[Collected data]
• • •

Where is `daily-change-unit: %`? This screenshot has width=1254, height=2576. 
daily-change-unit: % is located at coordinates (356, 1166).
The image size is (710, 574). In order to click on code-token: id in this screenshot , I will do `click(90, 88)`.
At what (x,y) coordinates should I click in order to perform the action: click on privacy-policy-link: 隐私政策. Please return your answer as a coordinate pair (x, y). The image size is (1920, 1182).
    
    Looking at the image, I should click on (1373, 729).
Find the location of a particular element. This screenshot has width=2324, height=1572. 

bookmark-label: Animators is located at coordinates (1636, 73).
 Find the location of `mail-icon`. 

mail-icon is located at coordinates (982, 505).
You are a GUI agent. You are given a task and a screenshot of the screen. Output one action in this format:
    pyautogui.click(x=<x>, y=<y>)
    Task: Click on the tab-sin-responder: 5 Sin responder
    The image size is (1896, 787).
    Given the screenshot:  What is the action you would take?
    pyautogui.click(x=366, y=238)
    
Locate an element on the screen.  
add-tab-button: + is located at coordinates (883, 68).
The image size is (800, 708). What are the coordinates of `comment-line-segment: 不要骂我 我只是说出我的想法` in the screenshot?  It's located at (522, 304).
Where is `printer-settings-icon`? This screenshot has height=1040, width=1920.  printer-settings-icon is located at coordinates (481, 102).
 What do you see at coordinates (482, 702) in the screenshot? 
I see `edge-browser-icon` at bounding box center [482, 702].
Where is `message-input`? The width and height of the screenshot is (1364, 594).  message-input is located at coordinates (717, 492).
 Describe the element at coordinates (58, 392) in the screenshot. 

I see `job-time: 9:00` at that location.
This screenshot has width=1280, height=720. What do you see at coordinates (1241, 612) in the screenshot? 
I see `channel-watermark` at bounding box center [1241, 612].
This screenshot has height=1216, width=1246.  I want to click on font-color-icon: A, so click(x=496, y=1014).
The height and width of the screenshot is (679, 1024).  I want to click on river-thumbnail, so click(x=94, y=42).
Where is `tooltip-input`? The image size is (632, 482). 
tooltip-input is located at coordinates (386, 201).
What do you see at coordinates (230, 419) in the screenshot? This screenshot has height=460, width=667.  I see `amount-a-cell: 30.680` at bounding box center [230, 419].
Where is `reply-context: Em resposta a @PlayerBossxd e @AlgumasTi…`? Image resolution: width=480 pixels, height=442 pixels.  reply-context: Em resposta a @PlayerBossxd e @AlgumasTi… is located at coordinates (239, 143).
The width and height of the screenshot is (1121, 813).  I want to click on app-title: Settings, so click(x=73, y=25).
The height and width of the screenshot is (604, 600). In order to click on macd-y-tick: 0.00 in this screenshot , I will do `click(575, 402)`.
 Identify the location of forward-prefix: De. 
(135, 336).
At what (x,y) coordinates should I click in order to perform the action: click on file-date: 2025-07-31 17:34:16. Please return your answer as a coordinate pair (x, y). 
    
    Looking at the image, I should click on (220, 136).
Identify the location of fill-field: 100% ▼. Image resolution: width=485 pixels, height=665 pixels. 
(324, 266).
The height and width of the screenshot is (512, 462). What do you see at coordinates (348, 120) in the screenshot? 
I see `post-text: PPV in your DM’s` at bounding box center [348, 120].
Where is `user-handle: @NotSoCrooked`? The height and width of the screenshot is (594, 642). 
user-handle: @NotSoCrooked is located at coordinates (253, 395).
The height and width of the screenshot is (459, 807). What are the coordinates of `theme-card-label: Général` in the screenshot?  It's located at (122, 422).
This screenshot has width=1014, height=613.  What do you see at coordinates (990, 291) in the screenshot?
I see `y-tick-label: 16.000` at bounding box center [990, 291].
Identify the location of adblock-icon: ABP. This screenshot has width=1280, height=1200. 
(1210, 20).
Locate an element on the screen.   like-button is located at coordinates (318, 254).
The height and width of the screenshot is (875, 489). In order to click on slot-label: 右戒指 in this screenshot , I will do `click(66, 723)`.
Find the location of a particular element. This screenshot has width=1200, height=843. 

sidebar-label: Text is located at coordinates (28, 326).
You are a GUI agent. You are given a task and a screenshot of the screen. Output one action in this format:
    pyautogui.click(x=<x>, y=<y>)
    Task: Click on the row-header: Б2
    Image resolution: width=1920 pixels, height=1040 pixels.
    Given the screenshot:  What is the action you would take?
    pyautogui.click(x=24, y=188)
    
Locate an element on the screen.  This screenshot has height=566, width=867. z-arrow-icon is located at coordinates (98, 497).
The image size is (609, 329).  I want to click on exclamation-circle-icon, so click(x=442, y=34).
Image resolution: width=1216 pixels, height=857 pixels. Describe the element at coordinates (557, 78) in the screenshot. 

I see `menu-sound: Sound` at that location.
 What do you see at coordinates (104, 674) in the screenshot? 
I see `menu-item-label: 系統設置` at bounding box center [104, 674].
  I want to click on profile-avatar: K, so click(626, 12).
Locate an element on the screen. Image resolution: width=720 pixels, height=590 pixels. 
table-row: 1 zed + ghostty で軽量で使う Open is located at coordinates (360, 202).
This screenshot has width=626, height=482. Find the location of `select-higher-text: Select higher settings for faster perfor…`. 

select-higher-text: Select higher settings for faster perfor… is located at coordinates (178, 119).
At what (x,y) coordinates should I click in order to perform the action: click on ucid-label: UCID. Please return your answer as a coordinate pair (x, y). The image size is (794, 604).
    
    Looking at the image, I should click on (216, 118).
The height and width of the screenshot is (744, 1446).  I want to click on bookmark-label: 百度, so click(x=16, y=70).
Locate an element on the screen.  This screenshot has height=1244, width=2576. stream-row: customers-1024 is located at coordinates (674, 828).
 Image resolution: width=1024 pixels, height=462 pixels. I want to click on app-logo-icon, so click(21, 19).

• • •

### EXERCISE REQUIREMENTS:
Rewrite the lines starting with the line containing "The width and height of the screenshot is (1121, 813)." and continuing through the line containing "center [348, 120].", swapping "coordinates" for "position" and leaving all other text unchanged.

### WORKED SOLUTION:
The width and height of the screenshot is (1121, 813).  I want to click on app-title: Settings, so click(x=73, y=25).
The height and width of the screenshot is (604, 600). In order to click on macd-y-tick: 0.00 in this screenshot , I will do `click(575, 402)`.
 Identify the location of forward-prefix: De. 
(135, 336).
At what (x,y) position should I click in order to perform the action: click on file-date: 2025-07-31 17:34:16. Please return your answer as a coordinate pair (x, y). 
    
    Looking at the image, I should click on (220, 136).
Identify the location of fill-field: 100% ▼. Image resolution: width=485 pixels, height=665 pixels. 
(324, 266).
The height and width of the screenshot is (512, 462). What do you see at position (348, 120) in the screenshot? 
I see `post-text: PPV in your DM’s` at bounding box center [348, 120].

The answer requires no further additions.